Who needs disability insurance?

You probably understand why you need life insurance: if you died and left loved ones without your income, how would they get by? Life insurance offers valuable financial protection for your beneficiaries. They can use this money to pay for funeral expenses, pay off debt, and meet other financial obligations.

But what would happen if you became disabled and couldn’t work? Without your income, you and your family might struggle to keep up with the mortgage or rent, utility bills, food, health care, and other day-to-day expenses. And the longer you remain disabled, the bigger the financial hardship you face. Think of disability coverage as insurance for your paycheck. Disability insurance pays you a percentage of your income if you became unable to work due to an eligible illness or injury. Short-term disability insurance provides benefit payments during a brief disability (up to a few months or so), while long-term disability insurance protects you from the long-term financial burden of an extended or permanent disability.

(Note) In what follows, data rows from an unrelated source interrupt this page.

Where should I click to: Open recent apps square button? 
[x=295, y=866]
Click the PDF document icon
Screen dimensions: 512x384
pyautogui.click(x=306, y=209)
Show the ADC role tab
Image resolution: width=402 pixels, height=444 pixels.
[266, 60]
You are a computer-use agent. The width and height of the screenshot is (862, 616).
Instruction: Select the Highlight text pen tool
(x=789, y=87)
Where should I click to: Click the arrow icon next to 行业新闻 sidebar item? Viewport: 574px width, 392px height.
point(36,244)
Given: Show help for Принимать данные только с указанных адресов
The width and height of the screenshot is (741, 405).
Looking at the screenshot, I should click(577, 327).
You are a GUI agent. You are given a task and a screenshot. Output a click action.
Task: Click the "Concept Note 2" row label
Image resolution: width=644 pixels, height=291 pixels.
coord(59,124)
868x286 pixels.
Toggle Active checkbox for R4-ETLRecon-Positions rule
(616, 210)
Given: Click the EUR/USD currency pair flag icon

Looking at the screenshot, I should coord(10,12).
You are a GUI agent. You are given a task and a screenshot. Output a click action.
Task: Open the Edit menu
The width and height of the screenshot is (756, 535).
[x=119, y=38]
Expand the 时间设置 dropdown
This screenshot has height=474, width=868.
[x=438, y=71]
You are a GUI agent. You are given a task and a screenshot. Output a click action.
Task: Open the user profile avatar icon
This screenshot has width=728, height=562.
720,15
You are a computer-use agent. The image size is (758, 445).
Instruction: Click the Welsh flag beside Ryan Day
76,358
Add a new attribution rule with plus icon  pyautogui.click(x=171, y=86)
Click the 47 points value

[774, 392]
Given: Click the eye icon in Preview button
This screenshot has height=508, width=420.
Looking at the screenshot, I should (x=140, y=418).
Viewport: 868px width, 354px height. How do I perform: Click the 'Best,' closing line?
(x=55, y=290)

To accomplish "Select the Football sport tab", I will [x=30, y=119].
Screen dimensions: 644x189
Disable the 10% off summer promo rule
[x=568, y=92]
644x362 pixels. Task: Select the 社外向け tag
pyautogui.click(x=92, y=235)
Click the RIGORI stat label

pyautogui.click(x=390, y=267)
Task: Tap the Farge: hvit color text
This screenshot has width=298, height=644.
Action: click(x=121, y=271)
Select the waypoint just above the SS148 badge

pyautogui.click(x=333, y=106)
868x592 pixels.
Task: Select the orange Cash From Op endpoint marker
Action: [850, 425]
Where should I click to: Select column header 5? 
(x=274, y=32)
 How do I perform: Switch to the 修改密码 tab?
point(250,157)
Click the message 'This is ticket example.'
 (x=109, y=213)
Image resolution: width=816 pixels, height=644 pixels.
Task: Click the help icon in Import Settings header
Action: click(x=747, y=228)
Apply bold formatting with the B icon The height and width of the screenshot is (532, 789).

However, a lot of people believe they’re not going to become disabled and therefore don’t need disability insurance. Unfortunately, it’s more common than you might think.

A working-age person (25 to 65 years old) is six times more likely to experience a disability that puts them out of work for 90+ days than to die. The COVID-19 pandemic has certainly shown that disabilities can happen to anyone at any time. Coronavirus survivors known as “long haulers” are struggling to recover from residual effects of their illness, with some experiencing debilitating symptoms.

Another possible reason people put off buying disability coverage is they’re concerned about the cost. But disability insurance is relatively inexpensive — typically around 1 to 3 percent of your annual salary.

Here are some questions to help you determine if you need disability insurance:

  • Does your work-related income provide essential financial support for you and/or your loved ones?
  • Do you have enough savings to replace your income if you became disabled and couldn’t work?
  • How much disability coverage do you receive through company-paid benefits? Does it cover both short-term and long-term disabilities?

Explore this benefits website to learn more about the disability insurance options available to you. Keep in mind that if you decline disability coverage when you first become eligible and later want to enroll, you will likely need to provide Evidence of Insurability (EOI), which involves providing information about your health status. If applicable, this EOI assessment will determine your eligibility for coverage.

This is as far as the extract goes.